10 thoughts on “Your Kid Can Read 40 Chapter Books in a School Year (Yes, They Can!)

  1. Excellent post! My kids and I used to laugh at the school reader boards every summer that said kids should read 20 minutes a day. I’d catch them curled up with a book somewhere and tell them, “It’s summertime! Only 20 minutes a day!” I loved introducing my kids to good books. We’d get school books in August, then every year I’d fill the Christmas tree branches with fun books. It was amazing how many of them would disappear and then reappear well before Christmas day arrived. Now there are bookcases in every room of the house (except the bathrooms since the moisture would be bad for the books), and also in the hallways. I am thankful for kindle readers so that I don’t have to find more storage space! I wanted to make sure my kids loved reading, and it worked. Now the youngest is 14, and our problem is that he’ll sit and read all day, ignoring his schoolwork :).

    Liked by 1 person

  2. Great read! Like you, my children (3 boys) seem to prefer that I read aloud to them, which I do often, but I really want them to pick up more books and read for themselves!! Will look forward to your next post…


  3. I am a homeschooler and a writing teacher at our umbrella school. I teach high school classes and am surprised that at the end of the school year last year I asked the kids to tell me what books they read that year. Only one of my homeschooled students had read more than 2 or three books that year. I am glad you are encouraging reading through your blog and wanted to mention that I include audiobooks and read-aloud as books my kids have read, because hearing the English language read is just as important as them reading the books themselves.


  4. I have often said, if I teach my child how to read and love to read; and if I teach my child how to learn and to love to learn; they will almost teach themselves.

    My first two read the encyclopedia just for fun! They remember what I said. They are both college graduates. One teaches high school history. How they got to be 35, I really don’t know… They now homeschool their children.

    All nine of my grandchildren are homeschooled. I have two left to finish schooling.

    Liked by 1 person

  5. Yes to everything you said here! We homeschooled our kids with Sonlight, a popular literature-based curriculum, for 16 years, and typically read at least 40 books in a year, either with me reading aloud or the student reading on their own. (I would count read-alouds as reading the book. This should be a regular activity in every homeschool.) It worked great because we would discuss the book as we read and it strengthened our relationship as well as we snuggled together enjoying those books. The books were all scheduled in the instructor’s guide, and sometimes I substituted books or added in more books.

    I can truthfully say that my daughter, who was the only one homeschooled all the way through and who graduated last June, still loves literature and has even written a few novels herself. Reading all those great books taught her what was good literature and what was not, and she taught herself to write based on that. She is an excellent writer.

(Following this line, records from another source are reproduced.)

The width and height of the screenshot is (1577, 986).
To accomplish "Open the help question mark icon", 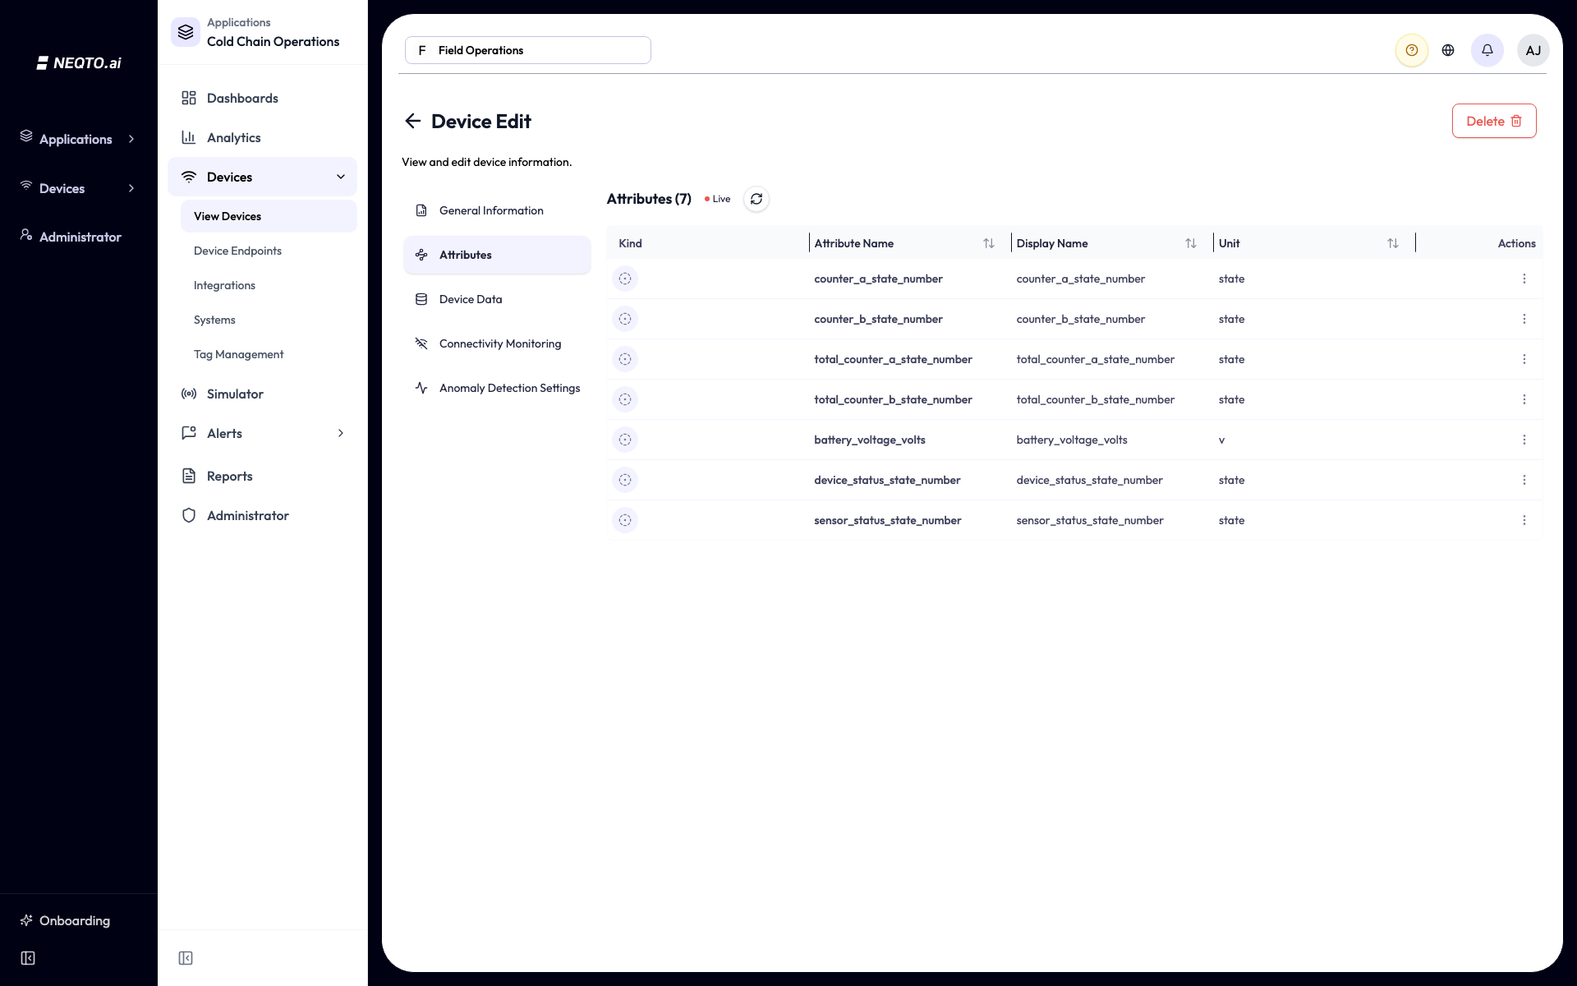I will tap(1412, 50).
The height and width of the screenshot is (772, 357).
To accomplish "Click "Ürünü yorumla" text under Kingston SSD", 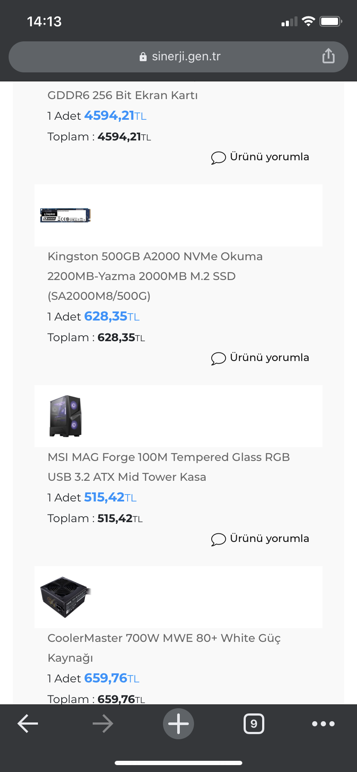I will pyautogui.click(x=269, y=358).
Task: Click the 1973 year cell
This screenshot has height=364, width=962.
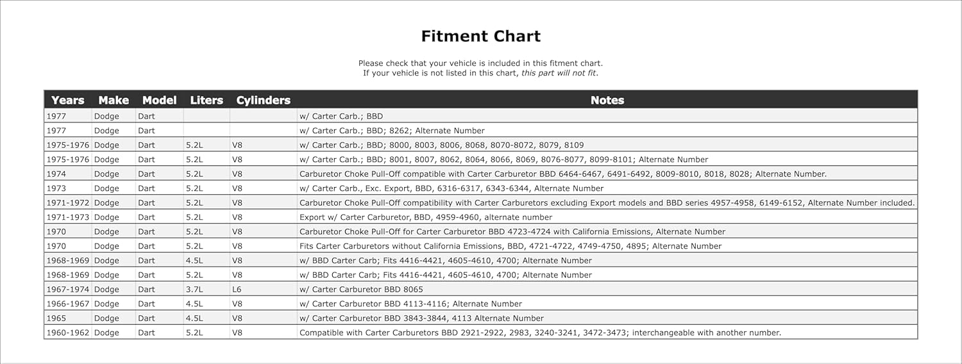Action: pyautogui.click(x=56, y=188)
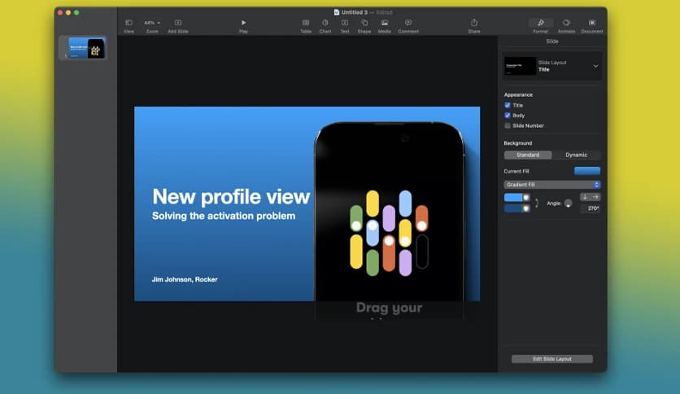Click the Share icon

474,23
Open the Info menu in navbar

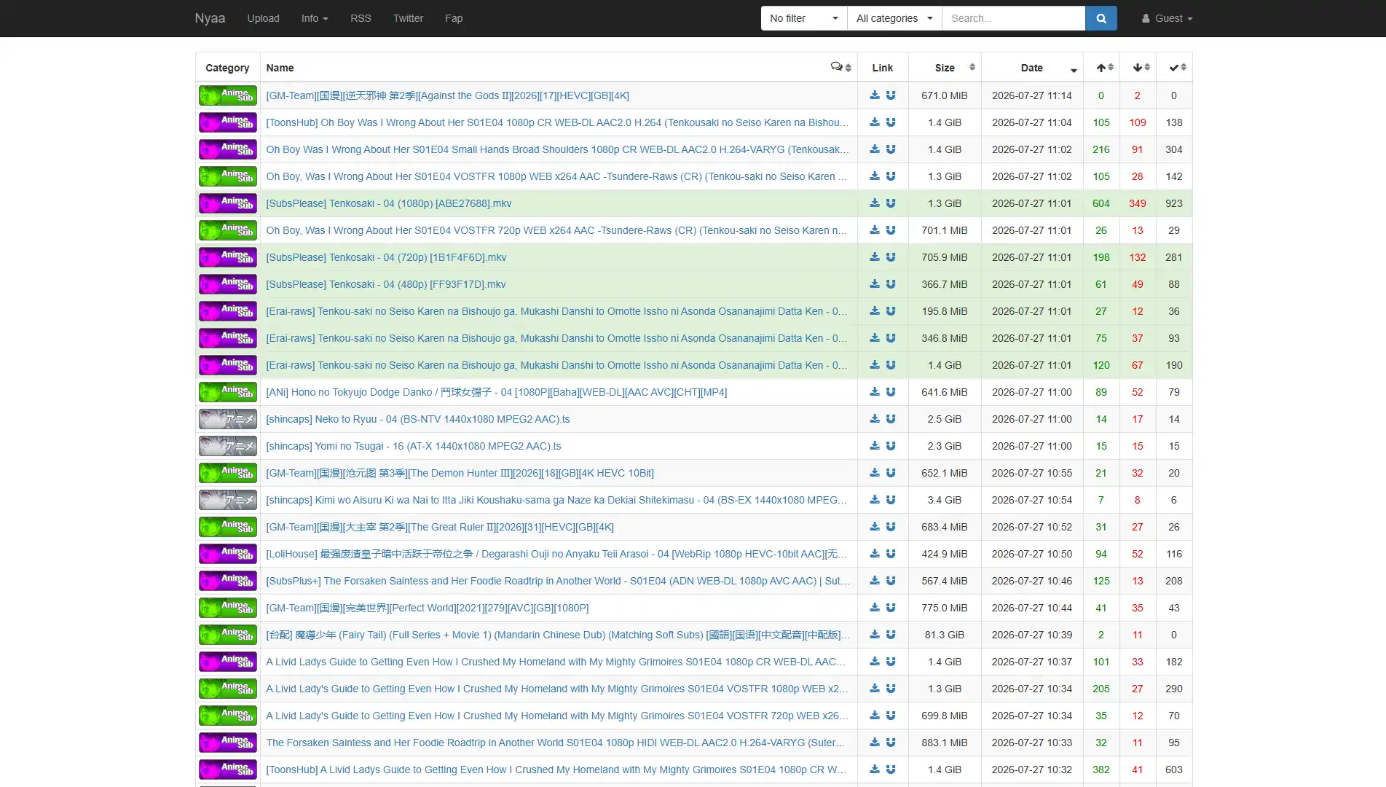(x=315, y=18)
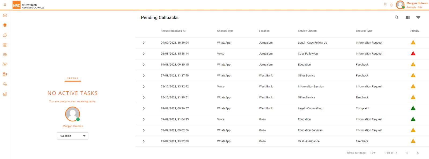Sort by Request Received At column
The image size is (429, 159).
173,31

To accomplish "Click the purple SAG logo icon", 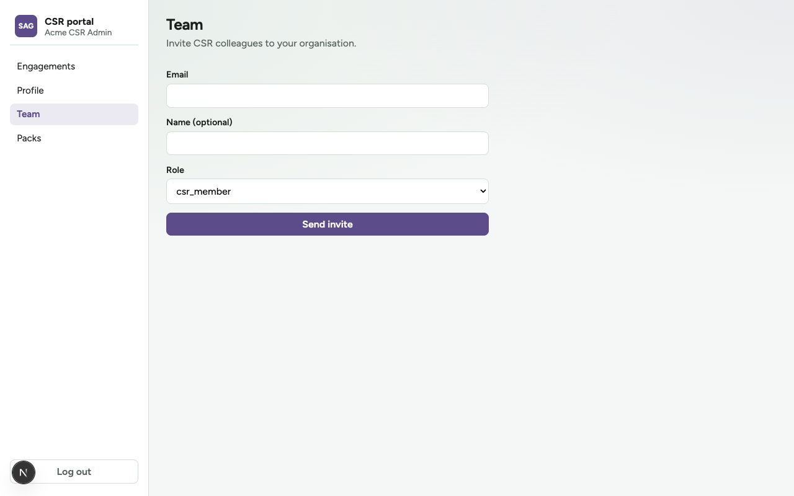I will [x=26, y=26].
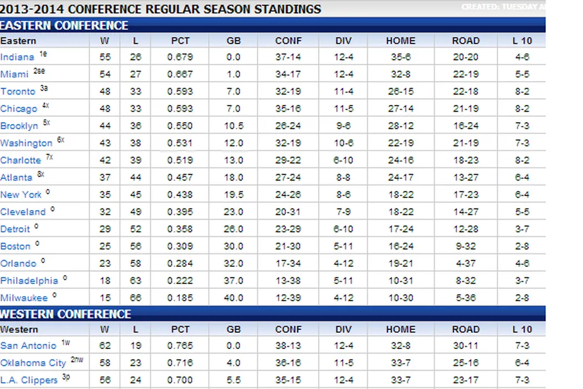Open the San Antonio team link
The height and width of the screenshot is (389, 583).
[x=28, y=346]
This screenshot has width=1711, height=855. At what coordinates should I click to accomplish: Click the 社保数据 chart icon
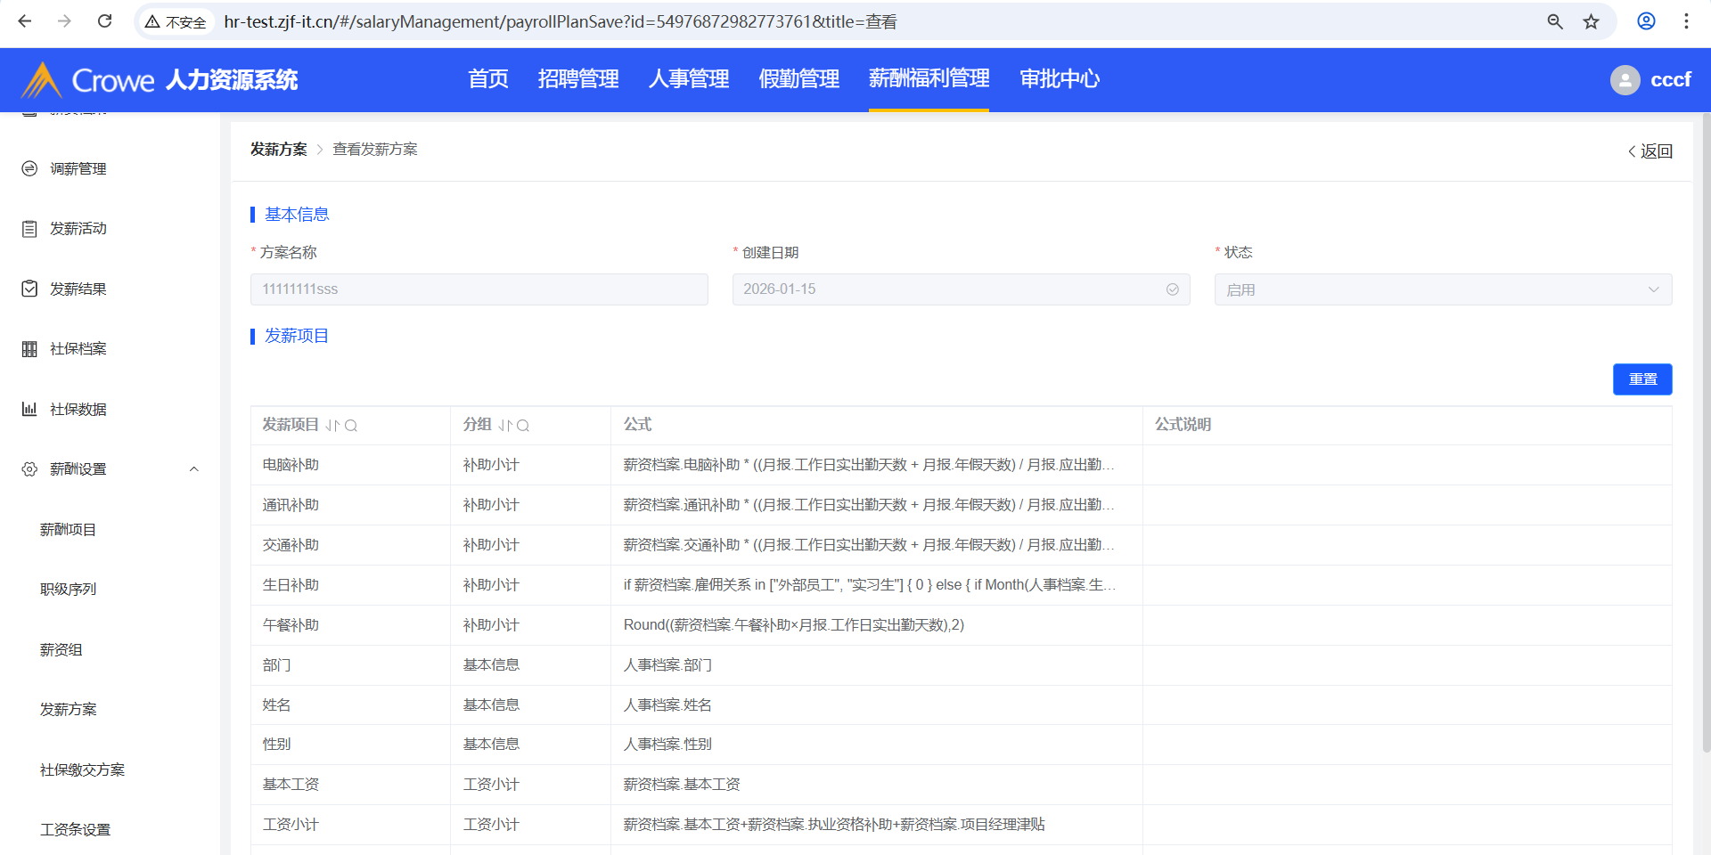click(x=29, y=409)
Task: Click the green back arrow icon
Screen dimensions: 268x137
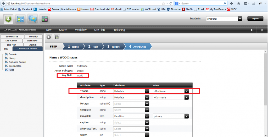Action: point(49,37)
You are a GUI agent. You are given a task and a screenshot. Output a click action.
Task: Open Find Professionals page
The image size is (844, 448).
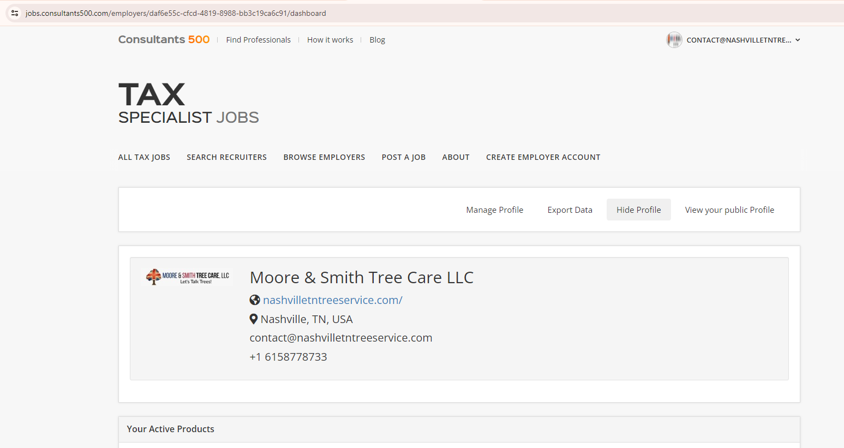point(258,40)
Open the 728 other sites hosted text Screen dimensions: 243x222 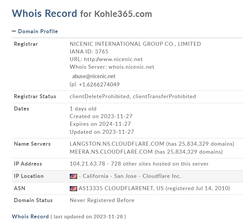click(x=160, y=164)
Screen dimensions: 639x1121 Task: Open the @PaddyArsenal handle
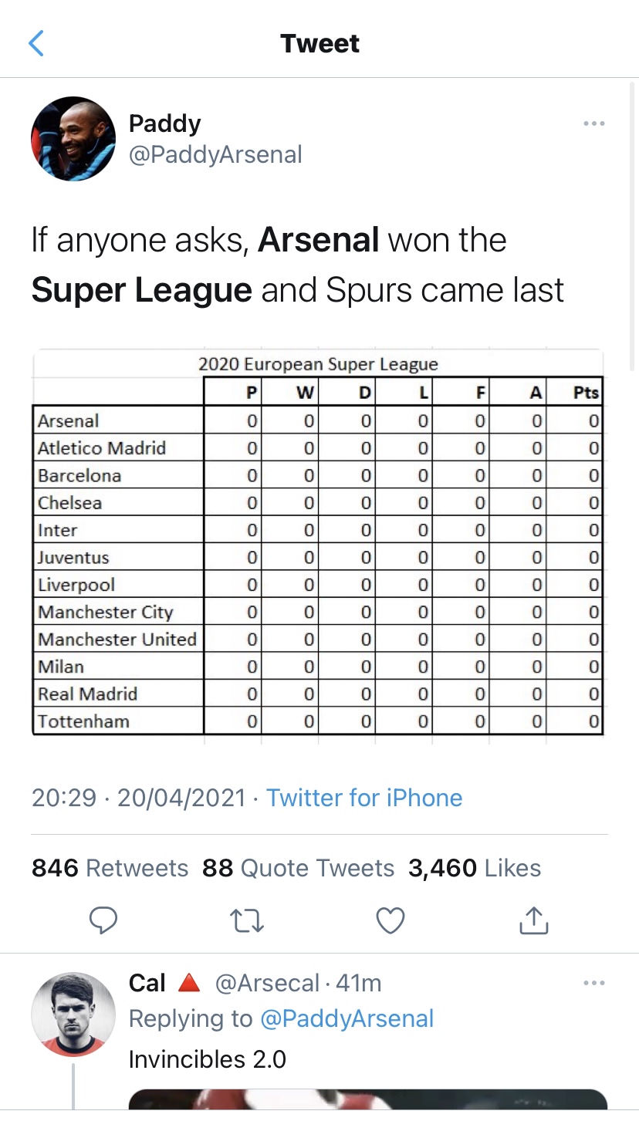(x=215, y=154)
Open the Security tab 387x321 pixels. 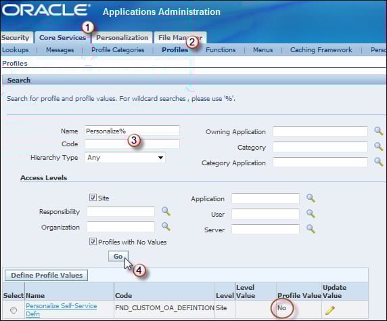click(16, 37)
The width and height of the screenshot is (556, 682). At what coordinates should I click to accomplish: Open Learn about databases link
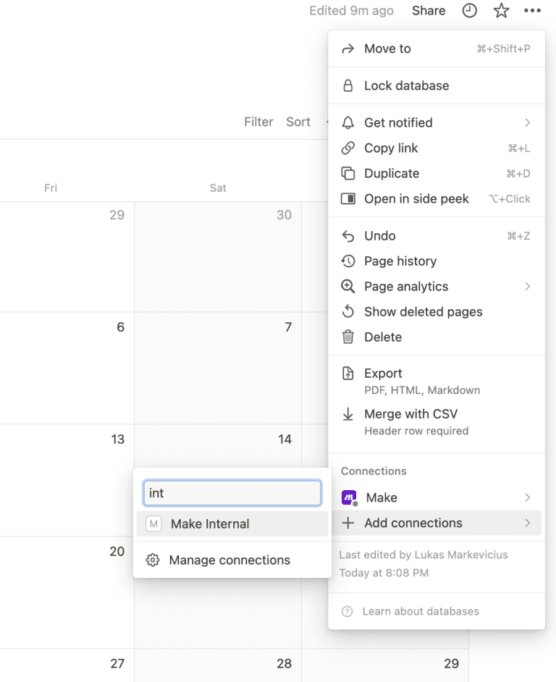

    One suggestion: as you read aloud to your children, let them do arts and crafts activities to keep their hands busy as they listen. You get in two subjects at once that way!


  6. I agree! 7 kids, homeschooled from ’79-2014, and found over and over again that strong reading skills influenced every subject- and adult life!


  7. 40 books a year is boring. I’ve heard of a case where a kid read 32 books … in 1 vacation. I don’t know how long the vacation was, but she needed an extra suitcase just for her books.